## [Activity]
Starting at the line that contains "[button] (1163, 54)", copy every line through the end of the records below exactly as written, leaving out pictures.

Stored data entries:
★ ★ ★ ★
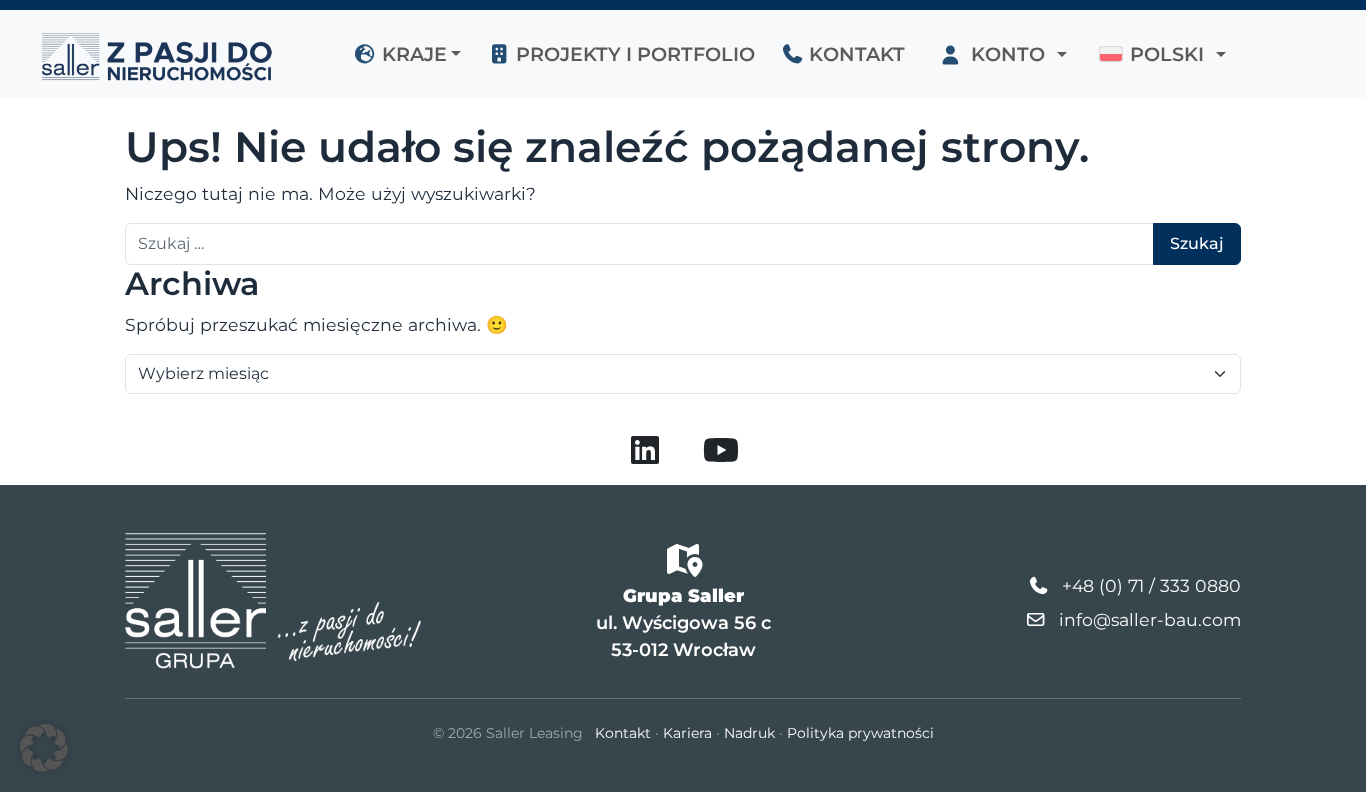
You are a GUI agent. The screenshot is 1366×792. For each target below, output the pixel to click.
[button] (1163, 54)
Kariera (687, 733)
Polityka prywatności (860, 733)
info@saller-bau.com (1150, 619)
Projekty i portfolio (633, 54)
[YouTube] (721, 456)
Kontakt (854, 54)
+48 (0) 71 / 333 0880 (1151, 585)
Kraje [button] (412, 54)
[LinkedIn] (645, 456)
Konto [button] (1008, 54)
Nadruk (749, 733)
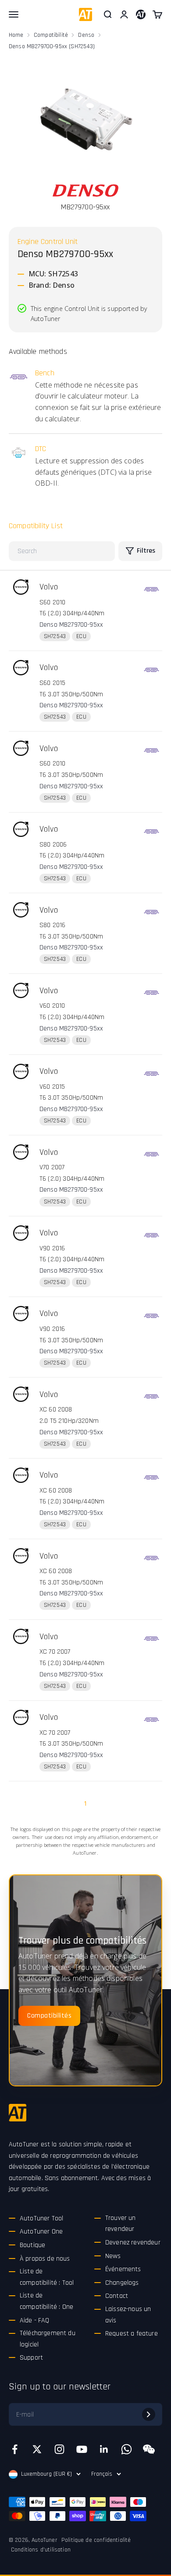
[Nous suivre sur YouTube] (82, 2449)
★ ★ ★ ★
## [Task answer]
[button] (1163, 54)
Kariera (687, 733)
Polityka prywatności (860, 733)
info@saller-bau.com (1150, 619)
Projekty i portfolio (633, 54)
[YouTube] (721, 456)
Kontakt (854, 54)
+48 (0) 71 / 333 0880 (1151, 585)
Kraje [button] (412, 54)
[LinkedIn] (645, 456)
Konto [button] (1008, 54)
Nadruk (749, 733)
[Nous suivre sur YouTube] (82, 2449)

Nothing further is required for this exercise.